[Dataset records — start]

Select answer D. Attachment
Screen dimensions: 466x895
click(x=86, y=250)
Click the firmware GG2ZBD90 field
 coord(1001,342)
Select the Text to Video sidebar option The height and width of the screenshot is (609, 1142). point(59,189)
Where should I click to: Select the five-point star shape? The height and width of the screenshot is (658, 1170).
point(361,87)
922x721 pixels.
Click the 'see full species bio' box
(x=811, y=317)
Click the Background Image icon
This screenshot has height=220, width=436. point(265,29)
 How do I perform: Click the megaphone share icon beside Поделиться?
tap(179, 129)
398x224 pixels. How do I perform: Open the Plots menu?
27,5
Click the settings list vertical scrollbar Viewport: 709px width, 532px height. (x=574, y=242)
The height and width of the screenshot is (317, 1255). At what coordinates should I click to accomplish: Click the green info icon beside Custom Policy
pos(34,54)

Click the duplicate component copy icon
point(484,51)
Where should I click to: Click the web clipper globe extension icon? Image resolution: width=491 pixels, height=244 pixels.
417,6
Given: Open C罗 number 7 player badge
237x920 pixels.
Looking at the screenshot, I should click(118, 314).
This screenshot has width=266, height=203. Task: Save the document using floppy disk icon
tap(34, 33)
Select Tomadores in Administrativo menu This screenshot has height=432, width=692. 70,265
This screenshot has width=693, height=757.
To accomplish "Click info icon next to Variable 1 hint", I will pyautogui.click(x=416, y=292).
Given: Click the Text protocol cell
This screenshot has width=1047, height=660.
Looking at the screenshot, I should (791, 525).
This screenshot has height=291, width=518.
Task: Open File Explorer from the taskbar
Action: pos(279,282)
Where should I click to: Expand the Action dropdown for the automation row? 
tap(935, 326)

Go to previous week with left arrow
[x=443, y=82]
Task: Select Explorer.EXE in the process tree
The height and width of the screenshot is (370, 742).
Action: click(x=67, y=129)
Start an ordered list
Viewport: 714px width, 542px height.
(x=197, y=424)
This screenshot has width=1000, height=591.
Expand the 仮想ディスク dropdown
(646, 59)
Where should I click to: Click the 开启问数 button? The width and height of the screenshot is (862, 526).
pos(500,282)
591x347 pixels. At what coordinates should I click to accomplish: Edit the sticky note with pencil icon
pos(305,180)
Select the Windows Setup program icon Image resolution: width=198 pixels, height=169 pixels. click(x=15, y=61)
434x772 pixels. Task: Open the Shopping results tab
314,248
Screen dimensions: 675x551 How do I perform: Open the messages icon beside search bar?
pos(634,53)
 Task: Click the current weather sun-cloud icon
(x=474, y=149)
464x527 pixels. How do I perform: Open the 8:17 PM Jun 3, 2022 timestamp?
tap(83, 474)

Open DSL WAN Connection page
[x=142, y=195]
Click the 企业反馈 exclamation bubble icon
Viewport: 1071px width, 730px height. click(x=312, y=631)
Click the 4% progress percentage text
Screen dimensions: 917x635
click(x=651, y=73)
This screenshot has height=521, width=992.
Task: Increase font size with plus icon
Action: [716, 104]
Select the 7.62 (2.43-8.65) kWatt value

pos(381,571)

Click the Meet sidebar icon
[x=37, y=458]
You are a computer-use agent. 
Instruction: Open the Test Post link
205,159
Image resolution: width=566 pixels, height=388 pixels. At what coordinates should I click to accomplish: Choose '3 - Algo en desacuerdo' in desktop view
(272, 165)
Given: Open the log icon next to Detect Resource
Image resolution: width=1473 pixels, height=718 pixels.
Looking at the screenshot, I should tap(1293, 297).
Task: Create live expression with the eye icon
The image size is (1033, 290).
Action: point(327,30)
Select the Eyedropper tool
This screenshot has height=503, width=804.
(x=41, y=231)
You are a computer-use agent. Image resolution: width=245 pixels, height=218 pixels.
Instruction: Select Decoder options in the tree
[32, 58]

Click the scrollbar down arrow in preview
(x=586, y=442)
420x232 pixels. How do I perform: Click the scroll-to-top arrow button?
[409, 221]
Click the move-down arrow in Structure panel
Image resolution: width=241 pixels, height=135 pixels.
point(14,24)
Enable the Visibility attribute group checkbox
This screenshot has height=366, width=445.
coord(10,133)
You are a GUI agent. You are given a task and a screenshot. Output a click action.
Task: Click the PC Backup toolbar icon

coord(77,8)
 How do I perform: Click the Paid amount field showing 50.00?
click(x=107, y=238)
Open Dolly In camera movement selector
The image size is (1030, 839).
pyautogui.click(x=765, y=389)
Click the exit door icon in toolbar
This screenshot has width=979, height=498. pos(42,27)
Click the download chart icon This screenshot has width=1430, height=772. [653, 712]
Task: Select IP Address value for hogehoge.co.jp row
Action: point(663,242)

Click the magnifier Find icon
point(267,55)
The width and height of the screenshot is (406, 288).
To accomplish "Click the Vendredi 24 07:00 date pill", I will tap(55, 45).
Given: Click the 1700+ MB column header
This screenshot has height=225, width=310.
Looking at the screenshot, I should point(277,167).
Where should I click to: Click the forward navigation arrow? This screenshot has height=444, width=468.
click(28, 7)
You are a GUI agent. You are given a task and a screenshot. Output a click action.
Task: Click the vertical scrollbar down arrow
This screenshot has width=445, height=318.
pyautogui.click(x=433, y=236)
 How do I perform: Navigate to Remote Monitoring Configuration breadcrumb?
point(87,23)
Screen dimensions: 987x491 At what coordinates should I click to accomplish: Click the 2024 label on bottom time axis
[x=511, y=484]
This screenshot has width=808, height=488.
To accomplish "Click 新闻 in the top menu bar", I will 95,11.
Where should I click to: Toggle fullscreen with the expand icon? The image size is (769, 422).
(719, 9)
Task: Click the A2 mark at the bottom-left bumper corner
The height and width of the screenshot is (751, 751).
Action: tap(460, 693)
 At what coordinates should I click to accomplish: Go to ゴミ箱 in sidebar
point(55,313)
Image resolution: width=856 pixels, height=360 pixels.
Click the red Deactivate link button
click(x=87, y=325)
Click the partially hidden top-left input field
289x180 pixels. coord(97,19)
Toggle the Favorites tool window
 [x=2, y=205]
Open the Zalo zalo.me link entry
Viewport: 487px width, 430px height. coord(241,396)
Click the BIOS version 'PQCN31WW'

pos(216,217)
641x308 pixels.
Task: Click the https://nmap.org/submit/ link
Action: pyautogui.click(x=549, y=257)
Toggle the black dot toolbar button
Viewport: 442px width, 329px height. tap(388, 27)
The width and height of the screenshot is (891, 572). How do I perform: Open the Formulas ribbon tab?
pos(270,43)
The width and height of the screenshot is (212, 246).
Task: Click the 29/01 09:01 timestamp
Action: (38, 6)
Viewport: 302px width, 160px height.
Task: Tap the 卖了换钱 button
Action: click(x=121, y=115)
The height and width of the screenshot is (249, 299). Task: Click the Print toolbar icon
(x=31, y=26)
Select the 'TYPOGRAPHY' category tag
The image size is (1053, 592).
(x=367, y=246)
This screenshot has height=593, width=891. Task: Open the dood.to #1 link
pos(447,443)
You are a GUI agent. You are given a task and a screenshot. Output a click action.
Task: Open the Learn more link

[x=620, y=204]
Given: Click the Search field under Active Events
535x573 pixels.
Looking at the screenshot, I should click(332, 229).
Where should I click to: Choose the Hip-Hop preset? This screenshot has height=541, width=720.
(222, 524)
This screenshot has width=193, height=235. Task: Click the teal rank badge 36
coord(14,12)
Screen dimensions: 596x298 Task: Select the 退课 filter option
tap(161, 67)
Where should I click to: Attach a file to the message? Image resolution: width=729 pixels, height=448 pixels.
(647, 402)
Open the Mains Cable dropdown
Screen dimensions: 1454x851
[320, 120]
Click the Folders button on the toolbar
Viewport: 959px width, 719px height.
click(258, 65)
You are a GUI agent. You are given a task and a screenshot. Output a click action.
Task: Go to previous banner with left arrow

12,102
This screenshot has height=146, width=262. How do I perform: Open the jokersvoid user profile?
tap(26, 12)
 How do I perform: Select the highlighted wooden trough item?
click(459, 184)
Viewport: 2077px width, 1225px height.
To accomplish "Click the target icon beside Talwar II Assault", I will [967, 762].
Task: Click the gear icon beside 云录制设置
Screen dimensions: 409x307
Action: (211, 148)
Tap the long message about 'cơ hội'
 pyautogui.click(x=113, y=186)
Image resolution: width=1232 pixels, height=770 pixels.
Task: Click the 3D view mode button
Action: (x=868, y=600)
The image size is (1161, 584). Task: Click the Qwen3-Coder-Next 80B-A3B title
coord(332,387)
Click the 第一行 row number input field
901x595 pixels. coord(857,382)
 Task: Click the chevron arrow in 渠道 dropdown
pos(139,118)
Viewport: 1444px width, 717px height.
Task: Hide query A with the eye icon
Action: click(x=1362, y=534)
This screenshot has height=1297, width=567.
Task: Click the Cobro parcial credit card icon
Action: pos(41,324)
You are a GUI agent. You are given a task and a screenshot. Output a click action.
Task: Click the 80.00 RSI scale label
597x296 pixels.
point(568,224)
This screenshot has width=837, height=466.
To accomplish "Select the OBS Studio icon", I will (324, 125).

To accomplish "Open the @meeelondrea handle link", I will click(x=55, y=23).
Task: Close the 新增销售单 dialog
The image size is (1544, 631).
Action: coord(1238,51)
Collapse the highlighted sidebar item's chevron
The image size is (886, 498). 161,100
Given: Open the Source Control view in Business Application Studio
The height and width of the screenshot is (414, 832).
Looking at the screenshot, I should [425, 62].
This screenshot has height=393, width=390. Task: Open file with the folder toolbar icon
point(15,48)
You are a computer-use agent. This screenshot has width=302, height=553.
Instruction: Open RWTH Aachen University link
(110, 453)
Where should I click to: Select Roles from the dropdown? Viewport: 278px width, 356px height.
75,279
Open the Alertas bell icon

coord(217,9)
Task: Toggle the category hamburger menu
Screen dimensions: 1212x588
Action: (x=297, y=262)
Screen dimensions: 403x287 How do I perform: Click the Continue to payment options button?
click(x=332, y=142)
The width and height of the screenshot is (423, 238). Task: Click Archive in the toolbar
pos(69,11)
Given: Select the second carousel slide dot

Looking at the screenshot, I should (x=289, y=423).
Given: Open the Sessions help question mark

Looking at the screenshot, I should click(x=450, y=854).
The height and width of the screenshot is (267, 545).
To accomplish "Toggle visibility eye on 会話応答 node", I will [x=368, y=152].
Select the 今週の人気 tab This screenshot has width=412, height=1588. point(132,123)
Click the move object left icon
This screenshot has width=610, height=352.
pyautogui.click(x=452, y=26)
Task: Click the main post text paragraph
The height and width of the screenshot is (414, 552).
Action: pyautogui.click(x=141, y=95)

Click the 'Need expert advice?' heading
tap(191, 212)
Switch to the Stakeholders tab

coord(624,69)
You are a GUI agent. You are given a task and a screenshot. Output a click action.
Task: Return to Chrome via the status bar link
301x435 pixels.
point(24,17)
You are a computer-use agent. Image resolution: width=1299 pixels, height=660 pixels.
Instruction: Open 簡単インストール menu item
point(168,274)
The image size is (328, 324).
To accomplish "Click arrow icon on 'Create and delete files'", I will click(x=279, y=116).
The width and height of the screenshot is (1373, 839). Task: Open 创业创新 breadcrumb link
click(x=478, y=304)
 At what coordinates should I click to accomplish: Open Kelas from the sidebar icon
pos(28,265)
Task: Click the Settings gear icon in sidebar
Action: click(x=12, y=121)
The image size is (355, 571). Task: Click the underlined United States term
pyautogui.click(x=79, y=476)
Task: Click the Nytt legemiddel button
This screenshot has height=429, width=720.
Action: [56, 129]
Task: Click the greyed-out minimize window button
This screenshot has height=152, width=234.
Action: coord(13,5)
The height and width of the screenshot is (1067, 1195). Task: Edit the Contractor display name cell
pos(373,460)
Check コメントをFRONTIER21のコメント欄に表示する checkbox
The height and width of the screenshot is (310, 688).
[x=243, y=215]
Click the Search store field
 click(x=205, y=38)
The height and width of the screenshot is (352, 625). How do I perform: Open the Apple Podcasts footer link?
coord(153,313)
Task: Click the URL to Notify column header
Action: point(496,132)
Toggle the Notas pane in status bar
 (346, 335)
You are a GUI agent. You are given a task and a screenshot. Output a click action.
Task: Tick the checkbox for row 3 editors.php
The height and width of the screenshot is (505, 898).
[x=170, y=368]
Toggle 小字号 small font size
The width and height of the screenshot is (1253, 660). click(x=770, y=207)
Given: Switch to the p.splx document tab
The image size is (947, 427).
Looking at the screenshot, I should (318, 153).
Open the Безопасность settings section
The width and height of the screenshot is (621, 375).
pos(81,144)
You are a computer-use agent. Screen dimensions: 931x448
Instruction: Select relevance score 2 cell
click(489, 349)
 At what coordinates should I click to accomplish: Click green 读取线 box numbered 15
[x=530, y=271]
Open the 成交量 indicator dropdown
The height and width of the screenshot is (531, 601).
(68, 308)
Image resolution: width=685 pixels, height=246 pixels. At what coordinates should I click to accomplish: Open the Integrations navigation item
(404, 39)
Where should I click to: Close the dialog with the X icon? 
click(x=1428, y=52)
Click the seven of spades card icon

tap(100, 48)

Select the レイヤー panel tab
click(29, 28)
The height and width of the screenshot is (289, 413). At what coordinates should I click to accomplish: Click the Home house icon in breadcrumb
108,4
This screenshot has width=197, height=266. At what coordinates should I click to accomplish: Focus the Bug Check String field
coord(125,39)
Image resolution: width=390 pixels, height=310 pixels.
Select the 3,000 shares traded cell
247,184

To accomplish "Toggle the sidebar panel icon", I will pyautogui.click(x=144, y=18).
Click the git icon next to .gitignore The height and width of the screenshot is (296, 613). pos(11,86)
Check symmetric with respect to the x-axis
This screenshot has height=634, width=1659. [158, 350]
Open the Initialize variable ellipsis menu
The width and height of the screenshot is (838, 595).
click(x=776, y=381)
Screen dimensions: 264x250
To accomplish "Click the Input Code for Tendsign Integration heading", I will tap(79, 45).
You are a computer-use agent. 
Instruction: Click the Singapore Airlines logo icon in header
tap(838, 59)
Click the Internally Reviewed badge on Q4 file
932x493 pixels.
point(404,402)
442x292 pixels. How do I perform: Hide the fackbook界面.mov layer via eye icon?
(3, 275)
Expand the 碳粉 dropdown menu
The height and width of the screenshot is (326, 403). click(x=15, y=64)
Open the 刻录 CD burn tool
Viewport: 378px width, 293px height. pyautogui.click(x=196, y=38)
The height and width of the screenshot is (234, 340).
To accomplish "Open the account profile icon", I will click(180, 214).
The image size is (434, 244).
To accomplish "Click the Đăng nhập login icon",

[Dataset records — finish]

## Task item
The answer should hold only the lines from the start of the records above through the line containing "Click the settings list", each set down exactly.

## Answer for the task
Select answer D. Attachment
Screen dimensions: 466x895
click(x=86, y=250)
Click the firmware GG2ZBD90 field
 coord(1001,342)
Select the Text to Video sidebar option The height and width of the screenshot is (609, 1142). point(59,189)
Where should I click to: Select the five-point star shape? The height and width of the screenshot is (658, 1170).
point(361,87)
922x721 pixels.
Click the 'see full species bio' box
(x=811, y=317)
Click the Background Image icon
This screenshot has height=220, width=436. point(265,29)
 How do I perform: Click the megaphone share icon beside Поделиться?
tap(179, 129)
398x224 pixels. How do I perform: Open the Plots menu?
27,5
Click the settings list vertical scrollbar Viewport: 709px width, 532px height. (x=574, y=242)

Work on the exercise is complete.